Scavenger Hunt Judging Guidelines Proposal

2006 Scavenger Hunt Judging Guidelines Proposal

Motivation of judging guidelines

  The AAAI Scavenger Hunt challenges robots to locate and
obtain objects within the conference's natural setting -
a hotel or convention center. In order to encourage a wide variety
of AI researchers to field a system, the 2006 scavenger hunt
will scaffold its challenge through five different facets of
intelligent interaction with the physical environment:

  A) spatial reasoning
  B) object recognition
  C) language and communication
  D) human awareness
  E) task awareness and planning

  In each of these five, there are several different levels
of competence that a robotic system might demonstrate. For
ease of reference, these levels are labeled in
decreasing order of ability:

  1) Concierge
  2) Gofer
  3) Scavenger
  4) Wanderer
  5) Slacker

  This leads to a matrix of possible capabilities that
scavenger hunt systems might demonstrate.
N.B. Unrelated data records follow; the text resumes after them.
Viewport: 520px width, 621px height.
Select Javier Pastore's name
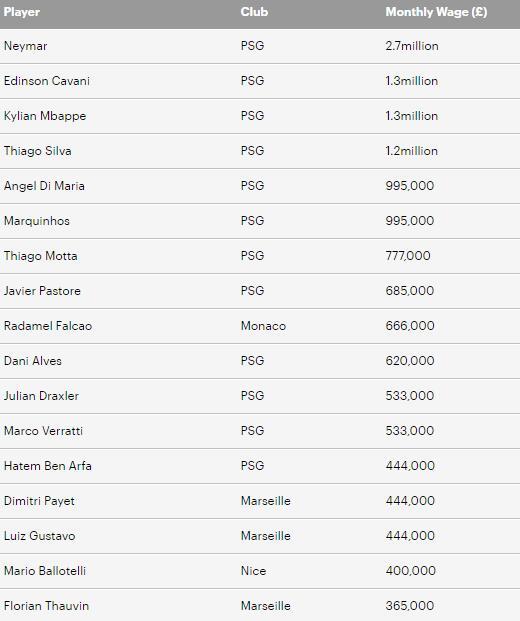tap(42, 291)
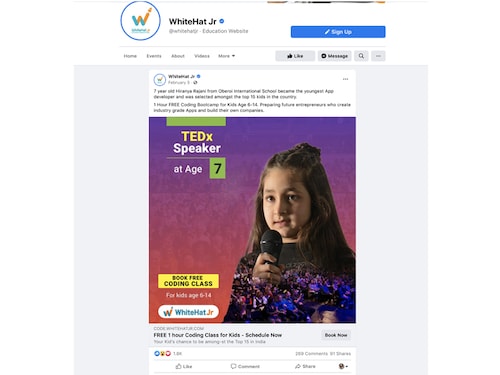Go to the Videos tab

click(202, 56)
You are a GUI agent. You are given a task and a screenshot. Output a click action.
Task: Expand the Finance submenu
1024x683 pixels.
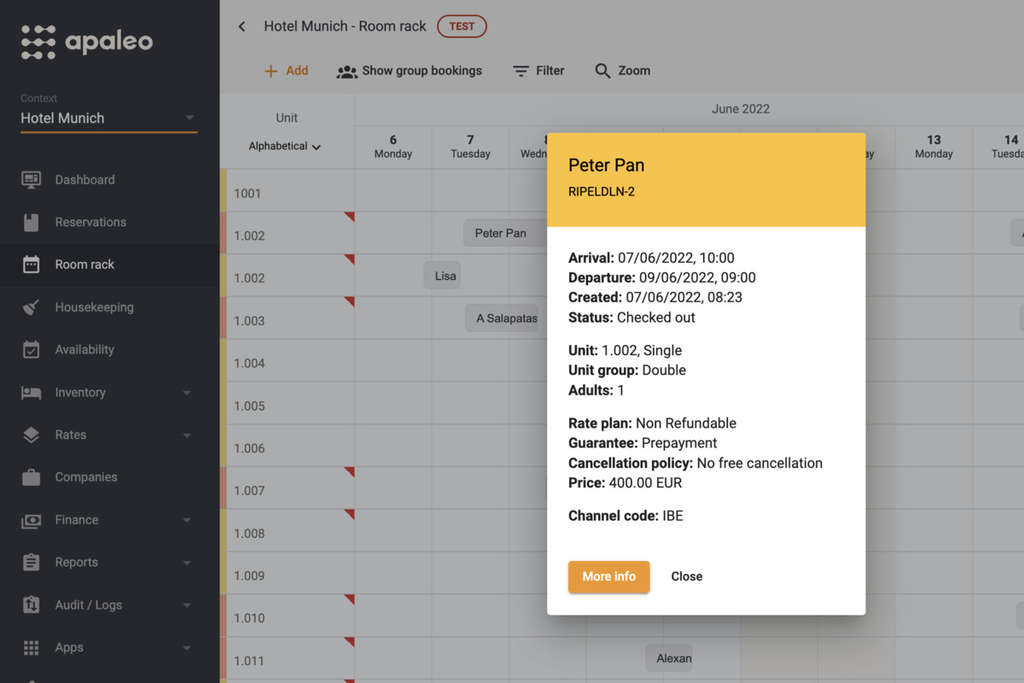(x=186, y=520)
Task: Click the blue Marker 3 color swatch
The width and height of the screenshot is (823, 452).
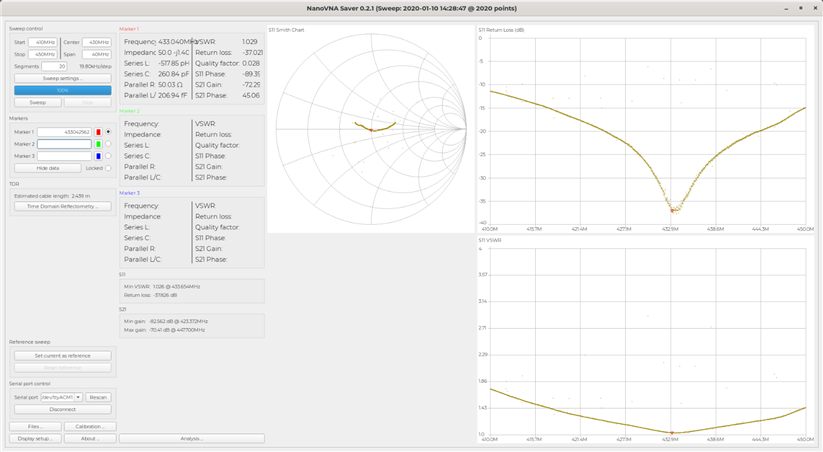Action: (x=98, y=156)
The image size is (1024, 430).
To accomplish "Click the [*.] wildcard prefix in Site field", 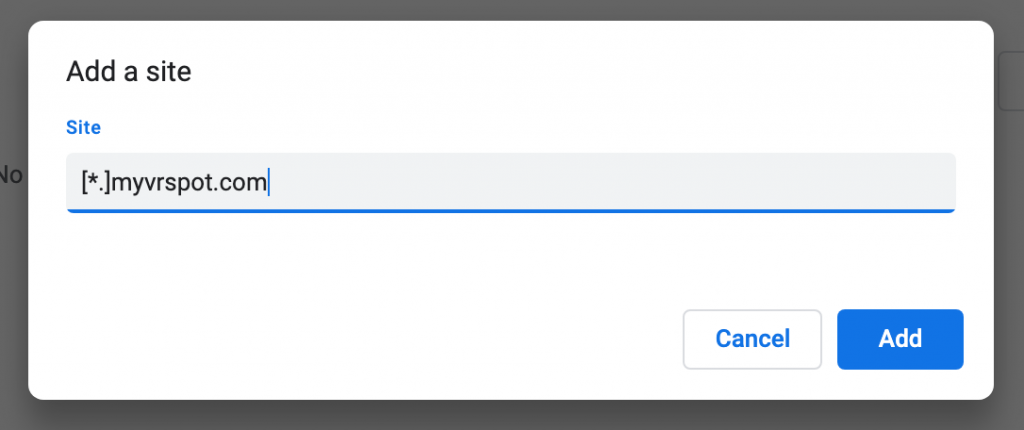I will pos(96,182).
  Some participants might focus on achieving a high level of
competence in only one facet; others might put more effort
into integrating these components. Both types of entry
are welcome, and we will work with all participants to
make the scavenger hunt a motivating and rewarding venue.

  Note that this framework merely wraps the previous
scavenger hunt with some additional directions that teams
might pursue. Any entry designed with the prior rules in mind
can still participate fully and without change.

  Here are the original point values for reasoning
and handling the objects listed on the Scavenger Hunt Item Page.

locate an object and approach it (5 pts each)
identify objects based on color and shape (10 pts each)
indicate the relative positions of the objects found (~20 points)
find and move an object to a designated location (30 points)
create a map (of some sort), including the objects found (30 points)

In addition, these values may be increased or decreased by the judges
depending on the following factors:

the robustness of the system in handle these tasks despite small
(+25%), medium (+50%), or large (+100-200%) perturbations in its state

the repeatability of success at these tasks: full (100%), mostly (75%),
occasionally (50%), or rarely (25%)

the integration of the system's component parts, with deeper integration
receiving larger percentages of the full points. For example, an off-the-shelf mapping
package that displays the robot's gathered data but otherwise does not affect its
behavior or reasoning will score lower on this criterion than a mapping system
whose output facilitates further exploration or other behavioral adjustments.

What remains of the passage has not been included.